Un piccolo segnale positivo per l’economia il mese di luglio l’ha portato con un aumento, dopo due flessioni consecutive, dell’indice di fiducia delle imprese. Tuttavia, quella dei consumatori è scesa, come manifestato da un peggioramento delle opinioni sulla situazione economica generale. Il secondo trimestre, in effetti, secondo la stima dell’Istat, si è chiuso con un Pil in calo dello 0,3% in termini congiunturali. E non si è trattato totalmente di una sorpresa, perché «qualche segnale di rallentamento nei mesi scorsi c’era effettivamente stato», ci spiega Vittorio Coda, Professore emerito dell’Università Bocconi.
A cosa è stato dovuto questo rallentamento?
È ancora presto per avere un quadro completo, ma sicuramente hanno pesato anche fattori legati sia alla flessione del ciclo internazionale dell’industria, sia agli effetti della stretta creditizia, soprattutto per la velocità con cui la Bce ha proceduto ai rialzi. Dato che questi effetti arrivano con un certo ritardo rispetto al momento in cui i tassi vengono aumentati, credo che si faranno sentire anche in futuro. Inoltre, ci sono aziende in tutti i settori che hanno incontrato e incontrano difficoltà a trovare lavoratori con le giuste competenze. Infine, non bisogna dimenticare l’impatto dei rialzi dei prezzi sul potere d’acquisto delle famiglie.
Dato che gli effetti sull’economia reale arrivano con un certo ritardo rispetto al rialzo dei tassi, questo significa che nei prossimi mesi ci potrebbero essere criticità anche se la Bce lasciasse invariati i tassi?

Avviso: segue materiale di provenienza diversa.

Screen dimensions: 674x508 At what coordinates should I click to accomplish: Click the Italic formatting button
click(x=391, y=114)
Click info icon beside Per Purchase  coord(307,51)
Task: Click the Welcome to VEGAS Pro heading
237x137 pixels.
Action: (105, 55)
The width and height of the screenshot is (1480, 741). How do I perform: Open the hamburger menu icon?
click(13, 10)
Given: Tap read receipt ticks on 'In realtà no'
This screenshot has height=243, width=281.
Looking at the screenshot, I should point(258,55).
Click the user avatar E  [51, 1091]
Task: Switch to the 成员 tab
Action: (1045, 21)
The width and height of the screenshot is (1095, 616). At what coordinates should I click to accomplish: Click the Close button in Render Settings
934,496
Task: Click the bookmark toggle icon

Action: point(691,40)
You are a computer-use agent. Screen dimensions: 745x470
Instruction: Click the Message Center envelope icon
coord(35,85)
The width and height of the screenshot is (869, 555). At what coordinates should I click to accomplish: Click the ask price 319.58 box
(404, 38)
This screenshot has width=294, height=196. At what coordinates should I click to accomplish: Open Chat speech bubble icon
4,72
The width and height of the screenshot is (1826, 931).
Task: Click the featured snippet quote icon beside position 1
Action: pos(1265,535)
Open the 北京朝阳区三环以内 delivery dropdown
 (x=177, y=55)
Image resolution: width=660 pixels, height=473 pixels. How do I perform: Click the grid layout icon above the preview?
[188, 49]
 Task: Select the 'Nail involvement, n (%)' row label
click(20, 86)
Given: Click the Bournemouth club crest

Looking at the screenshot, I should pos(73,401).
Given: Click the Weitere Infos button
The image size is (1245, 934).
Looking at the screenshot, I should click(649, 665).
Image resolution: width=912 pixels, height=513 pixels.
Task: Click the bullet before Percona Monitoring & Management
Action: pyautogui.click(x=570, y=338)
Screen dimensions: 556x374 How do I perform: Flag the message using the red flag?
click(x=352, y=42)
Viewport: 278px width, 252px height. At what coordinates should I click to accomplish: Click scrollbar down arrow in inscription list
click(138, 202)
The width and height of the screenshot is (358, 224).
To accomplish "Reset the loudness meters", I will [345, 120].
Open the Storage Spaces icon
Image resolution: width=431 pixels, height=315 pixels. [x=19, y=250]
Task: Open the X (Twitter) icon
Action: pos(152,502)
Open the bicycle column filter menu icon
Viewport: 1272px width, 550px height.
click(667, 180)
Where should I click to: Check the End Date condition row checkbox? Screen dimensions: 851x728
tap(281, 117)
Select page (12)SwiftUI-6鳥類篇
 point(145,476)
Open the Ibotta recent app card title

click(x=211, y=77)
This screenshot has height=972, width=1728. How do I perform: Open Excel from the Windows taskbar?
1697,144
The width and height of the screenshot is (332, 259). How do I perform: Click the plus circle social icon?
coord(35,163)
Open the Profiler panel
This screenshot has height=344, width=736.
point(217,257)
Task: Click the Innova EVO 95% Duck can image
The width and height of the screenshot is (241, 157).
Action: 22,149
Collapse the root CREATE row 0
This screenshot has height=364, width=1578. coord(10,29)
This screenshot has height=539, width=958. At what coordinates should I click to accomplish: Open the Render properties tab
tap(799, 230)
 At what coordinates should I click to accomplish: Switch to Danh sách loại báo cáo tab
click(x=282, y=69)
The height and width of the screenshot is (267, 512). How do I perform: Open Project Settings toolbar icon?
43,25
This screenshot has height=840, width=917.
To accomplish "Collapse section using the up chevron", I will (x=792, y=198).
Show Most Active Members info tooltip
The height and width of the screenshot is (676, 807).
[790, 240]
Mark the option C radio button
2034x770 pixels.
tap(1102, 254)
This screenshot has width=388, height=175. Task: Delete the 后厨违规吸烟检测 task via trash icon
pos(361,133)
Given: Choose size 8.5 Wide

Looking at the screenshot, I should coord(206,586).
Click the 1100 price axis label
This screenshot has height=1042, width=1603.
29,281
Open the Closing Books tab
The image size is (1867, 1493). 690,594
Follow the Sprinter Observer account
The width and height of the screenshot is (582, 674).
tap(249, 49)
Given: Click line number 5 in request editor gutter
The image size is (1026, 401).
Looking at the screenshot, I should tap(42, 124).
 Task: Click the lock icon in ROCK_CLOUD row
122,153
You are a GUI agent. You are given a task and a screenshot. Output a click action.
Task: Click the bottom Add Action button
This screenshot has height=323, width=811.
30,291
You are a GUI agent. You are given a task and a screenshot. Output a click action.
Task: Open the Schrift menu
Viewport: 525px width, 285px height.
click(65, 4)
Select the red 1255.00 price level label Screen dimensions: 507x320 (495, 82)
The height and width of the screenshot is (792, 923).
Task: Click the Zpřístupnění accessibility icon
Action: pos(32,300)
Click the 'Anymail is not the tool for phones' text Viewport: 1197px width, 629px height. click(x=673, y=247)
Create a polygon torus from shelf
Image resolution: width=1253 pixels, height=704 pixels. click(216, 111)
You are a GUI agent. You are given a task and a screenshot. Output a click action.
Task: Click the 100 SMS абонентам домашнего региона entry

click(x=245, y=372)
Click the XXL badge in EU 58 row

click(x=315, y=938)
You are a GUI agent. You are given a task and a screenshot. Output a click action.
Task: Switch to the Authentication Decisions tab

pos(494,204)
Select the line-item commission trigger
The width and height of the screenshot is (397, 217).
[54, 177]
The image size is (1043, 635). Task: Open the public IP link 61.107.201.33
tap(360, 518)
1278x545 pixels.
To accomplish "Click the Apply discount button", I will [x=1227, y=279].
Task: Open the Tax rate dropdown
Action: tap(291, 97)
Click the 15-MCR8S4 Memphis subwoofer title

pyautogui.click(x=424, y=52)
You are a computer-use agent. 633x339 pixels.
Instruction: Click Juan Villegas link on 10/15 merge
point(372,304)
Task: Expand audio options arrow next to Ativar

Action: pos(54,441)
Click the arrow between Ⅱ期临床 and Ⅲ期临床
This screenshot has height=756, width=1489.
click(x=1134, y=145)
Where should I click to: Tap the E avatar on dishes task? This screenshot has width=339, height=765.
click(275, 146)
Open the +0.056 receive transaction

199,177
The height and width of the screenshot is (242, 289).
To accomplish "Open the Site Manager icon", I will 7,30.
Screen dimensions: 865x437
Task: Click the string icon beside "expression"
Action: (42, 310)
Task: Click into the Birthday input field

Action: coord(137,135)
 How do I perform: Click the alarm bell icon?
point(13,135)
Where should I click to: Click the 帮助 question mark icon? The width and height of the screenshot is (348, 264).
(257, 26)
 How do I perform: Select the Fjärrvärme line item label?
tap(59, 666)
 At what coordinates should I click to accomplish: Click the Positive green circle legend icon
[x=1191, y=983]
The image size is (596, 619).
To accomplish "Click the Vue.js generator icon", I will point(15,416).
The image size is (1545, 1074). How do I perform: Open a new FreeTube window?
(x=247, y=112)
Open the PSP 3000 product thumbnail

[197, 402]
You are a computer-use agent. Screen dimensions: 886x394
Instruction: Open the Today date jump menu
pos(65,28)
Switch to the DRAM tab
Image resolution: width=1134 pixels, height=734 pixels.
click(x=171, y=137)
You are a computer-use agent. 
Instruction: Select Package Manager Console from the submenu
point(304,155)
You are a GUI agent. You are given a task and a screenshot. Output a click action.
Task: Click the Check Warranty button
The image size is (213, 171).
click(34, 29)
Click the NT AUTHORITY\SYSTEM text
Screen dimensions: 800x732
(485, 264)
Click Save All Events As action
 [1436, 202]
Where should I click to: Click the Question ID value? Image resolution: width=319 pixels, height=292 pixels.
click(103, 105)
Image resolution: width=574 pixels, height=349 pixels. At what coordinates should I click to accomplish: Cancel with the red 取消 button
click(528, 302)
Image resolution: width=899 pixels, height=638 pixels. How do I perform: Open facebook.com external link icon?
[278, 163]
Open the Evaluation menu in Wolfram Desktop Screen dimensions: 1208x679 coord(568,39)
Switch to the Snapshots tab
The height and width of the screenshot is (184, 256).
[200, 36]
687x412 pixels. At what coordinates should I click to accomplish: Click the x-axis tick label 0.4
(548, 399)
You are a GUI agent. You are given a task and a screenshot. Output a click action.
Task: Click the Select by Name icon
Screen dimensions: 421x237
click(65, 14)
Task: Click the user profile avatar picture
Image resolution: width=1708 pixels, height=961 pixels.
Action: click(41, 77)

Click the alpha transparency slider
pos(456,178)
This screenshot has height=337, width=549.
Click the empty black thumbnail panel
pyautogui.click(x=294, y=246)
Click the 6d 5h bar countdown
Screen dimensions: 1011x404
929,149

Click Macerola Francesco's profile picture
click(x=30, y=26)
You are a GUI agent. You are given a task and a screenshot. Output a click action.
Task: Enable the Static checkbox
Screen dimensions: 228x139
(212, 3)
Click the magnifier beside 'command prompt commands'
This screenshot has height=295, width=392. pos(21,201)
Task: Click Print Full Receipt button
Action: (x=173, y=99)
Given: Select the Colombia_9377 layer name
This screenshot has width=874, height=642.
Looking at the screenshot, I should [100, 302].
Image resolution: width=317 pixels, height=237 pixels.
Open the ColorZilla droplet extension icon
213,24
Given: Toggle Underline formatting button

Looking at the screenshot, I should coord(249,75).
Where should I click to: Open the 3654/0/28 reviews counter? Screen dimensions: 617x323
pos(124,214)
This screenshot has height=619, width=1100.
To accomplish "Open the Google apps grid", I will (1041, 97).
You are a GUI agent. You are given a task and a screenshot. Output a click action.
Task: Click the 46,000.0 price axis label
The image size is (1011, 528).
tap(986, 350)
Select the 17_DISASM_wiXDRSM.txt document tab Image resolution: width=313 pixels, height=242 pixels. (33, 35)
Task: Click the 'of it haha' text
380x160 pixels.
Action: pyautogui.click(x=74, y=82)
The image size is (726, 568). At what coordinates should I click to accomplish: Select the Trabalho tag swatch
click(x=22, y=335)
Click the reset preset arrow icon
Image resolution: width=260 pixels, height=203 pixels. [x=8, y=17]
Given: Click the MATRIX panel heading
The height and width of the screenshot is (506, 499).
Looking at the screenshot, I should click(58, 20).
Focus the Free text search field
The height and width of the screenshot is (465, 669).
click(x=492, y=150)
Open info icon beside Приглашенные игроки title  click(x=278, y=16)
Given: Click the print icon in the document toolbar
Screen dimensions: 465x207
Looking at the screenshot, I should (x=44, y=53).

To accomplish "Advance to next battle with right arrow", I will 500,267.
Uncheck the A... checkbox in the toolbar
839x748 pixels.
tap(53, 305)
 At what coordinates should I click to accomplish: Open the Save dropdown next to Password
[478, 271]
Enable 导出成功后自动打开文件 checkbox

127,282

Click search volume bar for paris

Sì, è così. Non sappiamo poi cosa accadrà a settembre, la Presidente Lagarde e i membri del Consiglio direttivo della Bce non si sono esposti in merito, lasciando gli operatori in un’incertezza che certamente non aiuta l’economia. Tutto comunque lascia presagire che all’Eurotower continuerà a prevalere l’orientamento rigorista.
Dopo il dato negativo relativo al Pil del secondo trimestre, l’Italia riuscirà a evitare la recessione tecnica?
Penso che sia possibile, ma è difficile dire come. Per contrastare la recessione occorrono fiducia, unità di intenti e una forte spinta a lavorare bene per il futuro immediato e di medio lungo termine. Servirebbero segnali molto forti, come un importante intervento sul cuneo fiscale gravante sul costo del lavoro e sul costo dell’energia. Sarebbe poi cruciale riuscire a spendere, e bene, le risorse del Pnrr. Se n’è parlato tanto negli ultimi mesi, ma ora è il momento di passare a fatti concreti che dimostrino la volontà e la capacità di spendere bene questi fondi. Al momento la cosa evidente è il ritardo accumulato che dimostra la perdurante incapacità di raggiungere i traguardi che la politica si dà.
A proposito di fiducia, quanto può ostacolarla un autunno all’insegna di manifestazioni e mobilitazioni di una parte del sindacato?
Mi sembra ci sia una certa difficoltà ad avere un dialogo vero e costruttivo tra Governo e parti sociali, come se mancasse la comune volontà di remare insieme nella giusta direzione. Il sindacato cerca di farsi interprete di quelli che possono essere i desiderata e le aspettative della sua base associativa. È vero che l’Italia ha accumulato un notevole ritardo rispetto agli altri Paesi europei nella crescita dei salari e che l’inflazione sta mettendo in difficoltà strati sempre più ampi della popolazione, per cui di questi fatti bisogna tenere conto, ma a mio avviso i sindacati dovrebbero enfatizzare maggiormente la necessità di riuscire a investire bene i soldi che ci arrivano dall’Europa. Si tratta di un fattore cruciale capace di fornire un contributo importante alla crescita del Pil.
Per aumentare i salari si potrebbe intervenire, come diceva prima, sul cuneo fiscale?
Sì, ma in modo più deciso rispetto all’intervento già varato, che è stato certamente positivo, ma di portata modesta.
Per un intervento robusto sembrano mancare le risorse…
Le risorse mancano anche per via dei tanti sprechi: non si vogliono tagliare voci di spesa improduttiva o scarsamente produttiva. Se lo si facesse si alimenterebbe un clima di fiducia positivo perché si trasmetterebbe il segnale di un intervento nella giusta direzione. Come pure lo sarebbe un’efficace azione di contrasto all’evasione fiscale: si stima il recupero di grandi cifre, ma poi non si si dà impulso alla digitalizzazione di tutte le attività economiche che contribuirebbe a combattere il fenomeno alla radice. Su questo la volontà politica non è emersa finora. E, a mio avviso, il sindacato, per fare realmente fare gli interessi dei lavoratori, dovrebbe battersi anche su questo fronte.